Notifications You must be signed in to change notification settings

lukefleed/compressed-intvec

Repository files navigation

Compressed Integer Vectors

crates.io rust docs downloads license Line count

A Rust library that provides space-efficient, in-memory representations for integer vectors. It offers two complementary data structures: FixedVec, which uses fixed-width encoding for O(1) mutable and atomic access, and IntVec, which uses variable-length instantaneous codes for high-ratio compression and amortized O(1) random access.

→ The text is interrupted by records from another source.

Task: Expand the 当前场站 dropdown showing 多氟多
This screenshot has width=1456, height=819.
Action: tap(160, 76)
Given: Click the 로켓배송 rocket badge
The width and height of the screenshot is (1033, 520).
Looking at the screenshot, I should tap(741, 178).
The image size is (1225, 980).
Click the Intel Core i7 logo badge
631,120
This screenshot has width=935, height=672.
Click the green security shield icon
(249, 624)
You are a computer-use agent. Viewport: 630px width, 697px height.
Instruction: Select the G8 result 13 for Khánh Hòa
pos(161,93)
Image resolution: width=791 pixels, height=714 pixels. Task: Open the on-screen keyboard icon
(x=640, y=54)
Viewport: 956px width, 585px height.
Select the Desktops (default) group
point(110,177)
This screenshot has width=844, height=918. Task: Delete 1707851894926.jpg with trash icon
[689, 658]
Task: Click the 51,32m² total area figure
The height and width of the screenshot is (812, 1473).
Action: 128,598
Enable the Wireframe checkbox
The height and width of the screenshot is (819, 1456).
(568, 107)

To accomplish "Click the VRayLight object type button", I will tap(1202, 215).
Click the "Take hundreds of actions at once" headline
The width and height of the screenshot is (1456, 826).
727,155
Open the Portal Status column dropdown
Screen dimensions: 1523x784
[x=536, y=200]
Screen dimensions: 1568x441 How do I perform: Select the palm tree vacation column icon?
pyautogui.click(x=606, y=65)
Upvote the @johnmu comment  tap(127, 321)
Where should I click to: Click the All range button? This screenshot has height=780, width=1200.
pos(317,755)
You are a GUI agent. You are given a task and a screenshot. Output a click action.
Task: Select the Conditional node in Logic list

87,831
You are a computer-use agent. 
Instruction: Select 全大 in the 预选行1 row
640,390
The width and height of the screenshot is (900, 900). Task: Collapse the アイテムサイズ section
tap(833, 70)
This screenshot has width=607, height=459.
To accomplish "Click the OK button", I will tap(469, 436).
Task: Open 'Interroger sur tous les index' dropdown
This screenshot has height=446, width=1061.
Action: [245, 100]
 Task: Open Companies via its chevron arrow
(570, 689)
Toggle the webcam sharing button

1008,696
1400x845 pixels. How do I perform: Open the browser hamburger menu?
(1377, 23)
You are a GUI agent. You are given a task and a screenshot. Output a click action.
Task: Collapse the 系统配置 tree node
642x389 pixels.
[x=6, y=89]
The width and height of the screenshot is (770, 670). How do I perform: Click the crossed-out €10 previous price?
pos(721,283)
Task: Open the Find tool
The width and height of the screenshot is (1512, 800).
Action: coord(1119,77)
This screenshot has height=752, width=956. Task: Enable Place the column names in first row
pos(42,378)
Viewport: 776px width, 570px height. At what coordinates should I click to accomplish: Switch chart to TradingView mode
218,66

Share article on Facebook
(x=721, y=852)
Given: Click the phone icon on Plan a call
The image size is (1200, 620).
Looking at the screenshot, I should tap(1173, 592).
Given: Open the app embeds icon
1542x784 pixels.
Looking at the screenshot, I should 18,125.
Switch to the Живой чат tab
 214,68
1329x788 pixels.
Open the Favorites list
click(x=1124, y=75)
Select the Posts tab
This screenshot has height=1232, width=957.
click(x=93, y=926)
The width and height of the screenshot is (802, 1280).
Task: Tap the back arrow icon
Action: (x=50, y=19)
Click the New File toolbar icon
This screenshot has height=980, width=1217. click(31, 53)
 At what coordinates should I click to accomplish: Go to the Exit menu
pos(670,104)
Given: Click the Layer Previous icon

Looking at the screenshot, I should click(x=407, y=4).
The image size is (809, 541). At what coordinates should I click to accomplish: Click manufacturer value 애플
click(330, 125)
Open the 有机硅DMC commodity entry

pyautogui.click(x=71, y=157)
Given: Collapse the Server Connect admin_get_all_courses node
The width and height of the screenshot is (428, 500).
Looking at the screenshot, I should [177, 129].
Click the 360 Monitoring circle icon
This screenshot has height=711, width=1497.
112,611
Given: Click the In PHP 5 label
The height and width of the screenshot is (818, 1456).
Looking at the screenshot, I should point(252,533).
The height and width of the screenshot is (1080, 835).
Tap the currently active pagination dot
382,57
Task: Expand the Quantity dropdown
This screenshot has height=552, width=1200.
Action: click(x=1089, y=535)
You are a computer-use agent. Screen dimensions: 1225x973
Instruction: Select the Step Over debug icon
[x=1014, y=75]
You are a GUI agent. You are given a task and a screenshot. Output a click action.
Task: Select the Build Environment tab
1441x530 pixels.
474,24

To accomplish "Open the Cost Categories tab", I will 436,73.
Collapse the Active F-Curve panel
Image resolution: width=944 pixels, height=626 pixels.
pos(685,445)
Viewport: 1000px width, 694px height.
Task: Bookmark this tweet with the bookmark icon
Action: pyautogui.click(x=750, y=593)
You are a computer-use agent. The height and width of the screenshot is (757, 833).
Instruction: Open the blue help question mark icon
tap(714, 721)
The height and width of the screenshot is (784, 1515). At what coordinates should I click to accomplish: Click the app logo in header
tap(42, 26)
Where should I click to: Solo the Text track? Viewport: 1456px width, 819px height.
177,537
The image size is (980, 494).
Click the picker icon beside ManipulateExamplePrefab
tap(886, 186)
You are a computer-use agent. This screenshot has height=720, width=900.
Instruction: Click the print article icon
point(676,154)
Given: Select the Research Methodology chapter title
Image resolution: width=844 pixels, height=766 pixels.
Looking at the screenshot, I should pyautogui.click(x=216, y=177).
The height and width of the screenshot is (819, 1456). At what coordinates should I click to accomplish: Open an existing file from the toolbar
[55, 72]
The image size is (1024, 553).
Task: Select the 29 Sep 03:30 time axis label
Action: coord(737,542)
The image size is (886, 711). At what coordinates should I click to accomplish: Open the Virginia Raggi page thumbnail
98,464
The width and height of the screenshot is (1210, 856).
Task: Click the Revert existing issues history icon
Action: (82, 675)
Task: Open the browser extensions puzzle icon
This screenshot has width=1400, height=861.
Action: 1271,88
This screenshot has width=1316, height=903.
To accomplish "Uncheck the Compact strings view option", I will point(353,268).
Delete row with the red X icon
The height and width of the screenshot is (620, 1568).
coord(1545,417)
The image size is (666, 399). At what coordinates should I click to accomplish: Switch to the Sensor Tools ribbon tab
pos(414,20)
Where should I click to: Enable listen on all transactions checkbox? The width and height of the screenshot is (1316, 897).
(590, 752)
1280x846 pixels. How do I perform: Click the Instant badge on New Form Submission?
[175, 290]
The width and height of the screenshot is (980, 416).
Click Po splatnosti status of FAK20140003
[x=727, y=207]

The library is designed to reduce the memory footprint of standard std::vec::Vec collections of integers while retaining performant access patterns.

Core Structures: FixedVec and IntVec

The library provides two distinct vector types, each based on a different encoding principle. Choosing the right one depends on your specific use case, performance requirements, and data characteristics.

FixedVec: Fixed-Width Encoding

Implements a vector where every integer occupies the same, predetermined number of bits.

  • Key Features:
    • O(1) Random Access: The memory location of any element is determined by a direct bit-offset calculation, resulting in minimal-overhead access. With low bit widths (e.g., 8, 16, 32), FixedVec can be 2-3x faster than std::vec::Vec for random access.
    • Mutability: Supports in-place modifications after creation through an API similar to std::vec::Vec (e.g., push, set, pop).
    • Atomic Operations: Provides AtomicFixedVec, a thread-safe variant that supports atomic read-modify-write operations for concurrent environments.

IntVec: Variable-Width Encoding

Implements a vector using variable-length instantaneous codes (e.g., Gamma, Delta, Rice, Zeta) to represent each integer.

  • Key Features:
    • High Compression Ratios: Achieves significant space savings for data with non-uniform distributions.
    • Automatic Codec Selection: Can analyze the data to select the most effective compression codec automatically.
    • Amortized O(1) Random Access: Enables fast random access by sampling the bit positions of elements at a configurable interval (k).

Quick Start

The following examples shows some use cases for FixedVec and IntVec. All common types and traits are available through the prelude.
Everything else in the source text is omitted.